Walking in Another’s Footsteps 16 June 2015

by Andrew Song

Having finally grown accustomed to Caen, we spent another day exploring and enjoying the various attractions of the city. As usual, I woke up around 7 o’clock in the morning (no later than a regular RL day) to find some classic French bread and yaourt (yogurt) waiting for me at breakfast. After finishing such a delicious meal, my mom brought me to the university where the whole class participated in a game of hacky-sack (a game where you use your legs and feet to keep a small, soft "sack" in the air) before our classes started. In the first half of class, Prof. Laurent asked us to create imaginary scenes between our made-up characters who had supposedly fought in WWII. We were to pretend that our characters had had conversations in a camp before "D-Day" when the Americans stormed the beaches of Normandy. Our group’s (Devin, Chris, Nick, and I) character, "Malik Jean-Claude," (6’9" 285 lbs) spoke deeply about his concerns and his fears about the intense, brutal combat that was sure to happen in the coming battle. Once the groups had finished their abstract conversations, we all practiced how we would them act them out.
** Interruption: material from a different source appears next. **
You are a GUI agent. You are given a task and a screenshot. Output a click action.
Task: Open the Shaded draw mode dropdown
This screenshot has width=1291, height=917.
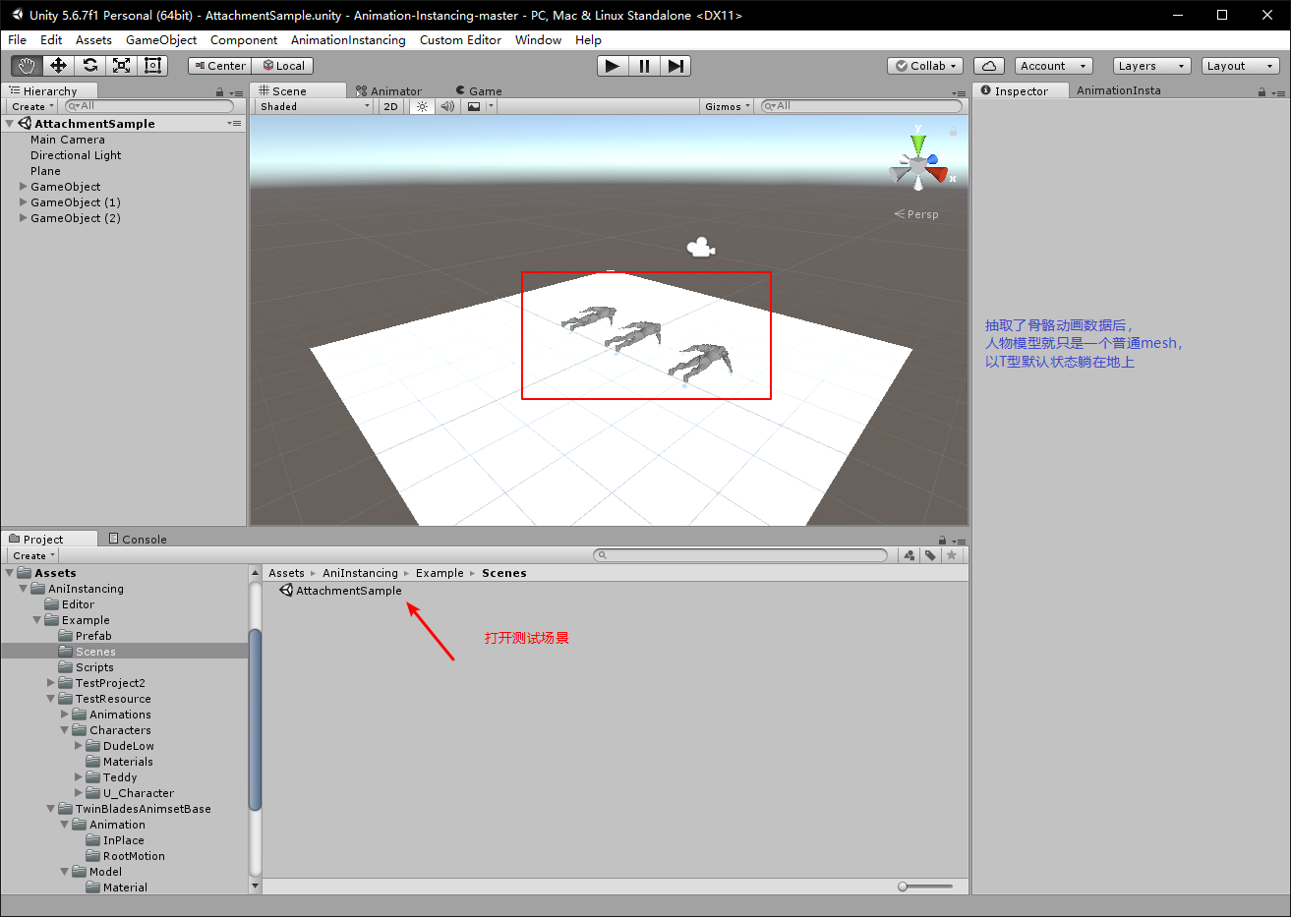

We then decided to present them to each other on the following day and proceeded to the next part of class.

In the second part of class, we moved on to talk about various events and experiences from WWII. We focused on the pain and suffering that the war had caused on everyone, especially on the French and on their children. We discussed the war’s great influence on daily life, showing that clearly no one would have been able to lead an ordinary life during those times. By acquainting ourselves with the severe circumstances of WWII, we continued to deepen our understanding of the importance of "D-Day" as well as to preview our trip this Saturday to the beach where the battle took place.

After eating lunch at the university restaurant, we watched "Saving Private Ryan" in French with French subtitles. Although it was difficult at first to get used to Tom Hanks, Vin Diesel, and Matt Damon speaking in foreign voices, we eventually managed and appreciated the film greatly. Through Spielberg’s adaptation of "D-Day," we were able to obtain a better sense of the atrocities and the sacrifices that occurred on the beach that day. As a class, we understood the movie pretty well, although at some points the characters used expressions that were completely unknown to us.
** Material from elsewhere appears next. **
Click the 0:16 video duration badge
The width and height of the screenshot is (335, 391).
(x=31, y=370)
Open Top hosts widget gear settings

Once we finished the film, we had a lot of free time before we had to be home for dinner. Part of the group went into the center of town to look through the plethora of little shops and cafés. The other group (Hamilton, Chris, Devin, Ryan, and I) finally found a gym after a long search through the city. Everyone returned home exhausted having spent a long day filled with activities. I think I speak for the whole group when I say that both speaking and understanding the language have become much easier as we spend more time in France. We are all having less trouble speaking to our parents and to strangers, as we do not just simply nod or say "oui" to everything they say. Our goal now is to perfect the voice inflection which the French use so effortlessly. We look forward to spending another few weeks enjoying the exquisite culture in France.
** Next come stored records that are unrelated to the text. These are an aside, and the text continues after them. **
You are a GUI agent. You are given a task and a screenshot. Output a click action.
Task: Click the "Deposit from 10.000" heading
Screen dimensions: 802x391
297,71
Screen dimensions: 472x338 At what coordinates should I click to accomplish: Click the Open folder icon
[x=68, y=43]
L’Abbaye aux Hommes 15 June 2015

by Mitchell Garvey

On Monday morning we continued our classes with Laurent and discussed various photos that the class had taken over the weekend. In the afternoon, we visited the Abbaye-aux-Hommes, a monastery built by Guillaume le Conquérant between 1065 and 1083. We walked around the different rooms of the monastery which were decorated with beautiful wood carvings and paintings. We visited where the monks ate, talked, and greeted visitors. Along the way, we learned the long history of the building. It was built by the Duke of Normandy for the Pope in the 11th century, and it originally served as a church for pilgrims on their way to Mont Saint Michel. But during the Second World War, it became a shelter and hospital for the people of Caen during the bombing of the city. After the tour, we had some free time which we used exploring the city and playing basketball at a nearby park.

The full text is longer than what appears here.